As well as being able to lock and unlock your front door via your phone, you can create virtual keys for guests and keep track of who comes and goes to and from the house.
This handy gadget can also be integrated with voice-activated tech such as Google assistant and Amazon Alexa.
If you work from home, a smart video entry system with an integrated doorbell camera could be another useful addition.
As the installation of a new (and replacement) front door needs to comply with building regulations standards for security and thermal performance, it's often a job that's best left to the professionals.
You need the proper certification as proof the installation complies with building regulations.
One way to get this certification is to use an accredited installer who will be registered with the local council (which is a legal requirement).
If your supplier offers its own installation service, it makes sense to go with this option.
That way, if there's a problem with the door once it arrives on site, responsibility lies with the company.
Firms that don't offer an installation service will usually be able to put you in touch with a reputable professional Carpenter to fit the door, too.
If you are having a professional fit your new door, the first step is to fit the new frames (providing you're not installing the new entrance into an existing frame).
This element is usually strap fixed to ensure it is perfectly level.
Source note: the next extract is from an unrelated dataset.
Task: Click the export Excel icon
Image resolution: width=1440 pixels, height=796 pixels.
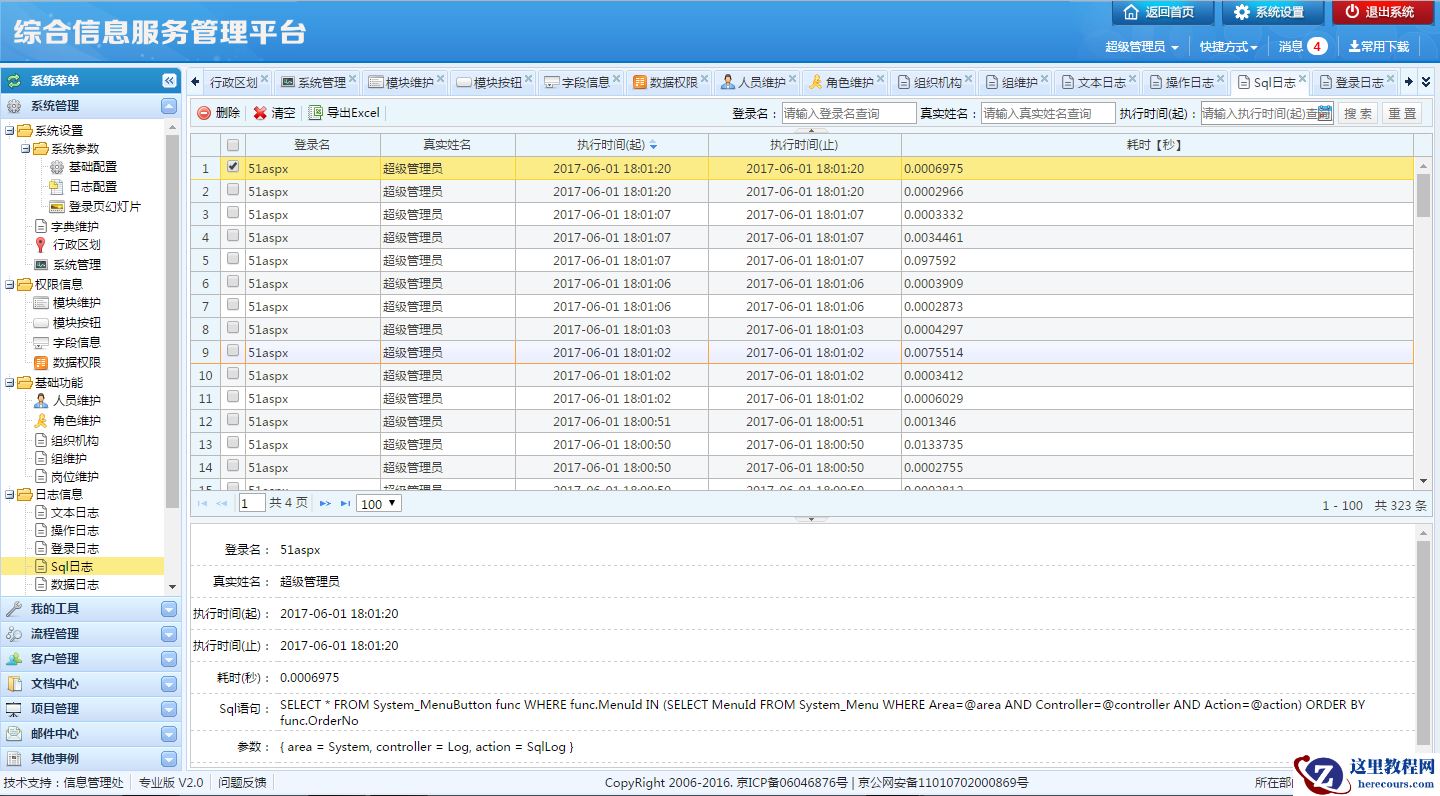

Next, the door panels are hung and the system is adjusted and tested.
The frames are then sealed against the opening.
There are numerous methods for this, including expanding foam tape, expanding foam and silicone.
The choice between these options usually come down to the type of opening and external finished.
Finally, a whole entrance is cleaned and presented to the homeowner for sign-off.
Fitting your own front door
If you plan to save on labor costs by installing the door yourself, check the product you purchased is pre-hung.
This means that the doors are hung in the factory with hardware fitted and then taken apart again for transport and delivery.
It means no cutting for hinges is required on site, which is a skilled job.
If you intend to fit the door yourself, always ask your supplier for a detailed list of fitting instructions that matches their products.
Installation of new and replacement front doors need to comply with building regulations for fire safety, thermal performance, sound insulation and security so you need to notify your Council of your plans to fit the door yourself.
Typically, the most straightforward route is to purchase a door set, which comprises the door panel already hung within the frame.
If you're fitting the door into an existing frame, you may find that the frame is not of standard measurements, so a bespoke replacement will need to be fabricated.
Subject to the product specifications, the first step is to measure the size of the door opening, with a 2mm gap around the panel within its frame.
The door will need to be trimmed to size if necessary, using an electric plane.
Next, chisel out recesses for the hinges and screw the hinges to the door before fitting the hinges to the frame.
Finally, skip the locks and ironmongery.